**INSTRUCTIONS FOR THE TASK**
Write out every record in full, exactly as written, please.

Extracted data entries

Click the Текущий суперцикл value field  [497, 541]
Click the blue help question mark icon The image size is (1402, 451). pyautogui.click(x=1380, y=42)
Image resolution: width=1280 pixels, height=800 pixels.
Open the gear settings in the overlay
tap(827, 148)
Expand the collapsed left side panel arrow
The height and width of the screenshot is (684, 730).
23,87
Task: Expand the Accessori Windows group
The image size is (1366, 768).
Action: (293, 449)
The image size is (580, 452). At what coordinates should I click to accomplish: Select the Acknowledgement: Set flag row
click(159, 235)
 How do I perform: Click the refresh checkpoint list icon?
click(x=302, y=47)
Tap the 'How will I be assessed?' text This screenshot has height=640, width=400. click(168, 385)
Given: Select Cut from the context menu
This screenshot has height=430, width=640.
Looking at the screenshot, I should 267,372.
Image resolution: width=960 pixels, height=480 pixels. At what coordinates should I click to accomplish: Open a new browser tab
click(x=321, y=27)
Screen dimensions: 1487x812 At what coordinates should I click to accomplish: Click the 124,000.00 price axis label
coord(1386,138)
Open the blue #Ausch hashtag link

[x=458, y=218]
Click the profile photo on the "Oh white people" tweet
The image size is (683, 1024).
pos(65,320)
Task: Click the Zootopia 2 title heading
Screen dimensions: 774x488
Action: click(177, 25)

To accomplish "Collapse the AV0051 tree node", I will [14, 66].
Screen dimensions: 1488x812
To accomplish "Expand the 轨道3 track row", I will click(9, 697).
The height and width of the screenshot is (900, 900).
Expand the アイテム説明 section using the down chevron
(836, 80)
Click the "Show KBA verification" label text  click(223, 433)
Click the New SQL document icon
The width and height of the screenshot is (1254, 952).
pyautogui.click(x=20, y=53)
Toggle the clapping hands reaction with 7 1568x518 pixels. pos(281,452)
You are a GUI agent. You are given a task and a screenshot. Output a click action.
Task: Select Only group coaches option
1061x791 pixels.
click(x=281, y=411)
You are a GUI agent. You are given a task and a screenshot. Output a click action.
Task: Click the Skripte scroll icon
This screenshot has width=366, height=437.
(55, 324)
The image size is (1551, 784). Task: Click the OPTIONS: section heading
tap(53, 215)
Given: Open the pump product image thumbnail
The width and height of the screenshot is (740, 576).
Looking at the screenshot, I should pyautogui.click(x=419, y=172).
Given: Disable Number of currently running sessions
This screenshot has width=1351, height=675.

**EXERCISE SOLUTION**
Click the Текущий суперцикл value field  [497, 541]
Click the blue help question mark icon The image size is (1402, 451). pyautogui.click(x=1380, y=42)
Image resolution: width=1280 pixels, height=800 pixels.
Open the gear settings in the overlay
tap(827, 148)
Expand the collapsed left side panel arrow
The height and width of the screenshot is (684, 730).
23,87
Task: Expand the Accessori Windows group
The image size is (1366, 768).
Action: (293, 449)
The image size is (580, 452). At what coordinates should I click to accomplish: Select the Acknowledgement: Set flag row
click(159, 235)
 How do I perform: Click the refresh checkpoint list icon?
click(x=302, y=47)
Tap the 'How will I be assessed?' text This screenshot has height=640, width=400. click(168, 385)
Given: Select Cut from the context menu
This screenshot has height=430, width=640.
Looking at the screenshot, I should 267,372.
Image resolution: width=960 pixels, height=480 pixels. At what coordinates should I click to accomplish: Open a new browser tab
click(x=321, y=27)
Screen dimensions: 1487x812 At what coordinates should I click to accomplish: Click the 124,000.00 price axis label
coord(1386,138)
Open the blue #Ausch hashtag link

[x=458, y=218]
Click the profile photo on the "Oh white people" tweet
The image size is (683, 1024).
pos(65,320)
Task: Click the Zootopia 2 title heading
Screen dimensions: 774x488
Action: click(177, 25)

To accomplish "Collapse the AV0051 tree node", I will [14, 66].
Screen dimensions: 1488x812
To accomplish "Expand the 轨道3 track row", I will click(9, 697).
The height and width of the screenshot is (900, 900).
Expand the アイテム説明 section using the down chevron
(836, 80)
Click the "Show KBA verification" label text  click(223, 433)
Click the New SQL document icon
The width and height of the screenshot is (1254, 952).
pyautogui.click(x=20, y=53)
Toggle the clapping hands reaction with 7 1568x518 pixels. pos(281,452)
You are a GUI agent. You are given a task and a screenshot. Output a click action.
Task: Select Only group coaches option
1061x791 pixels.
click(x=281, y=411)
You are a GUI agent. You are given a task and a screenshot. Output a click action.
Task: Click the Skripte scroll icon
This screenshot has width=366, height=437.
(55, 324)
The image size is (1551, 784). Task: Click the OPTIONS: section heading
tap(53, 215)
Given: Open the pump product image thumbnail
The width and height of the screenshot is (740, 576).
Looking at the screenshot, I should pyautogui.click(x=419, y=172).
Given: Disable Number of currently running sessions
This screenshot has width=1351, height=675.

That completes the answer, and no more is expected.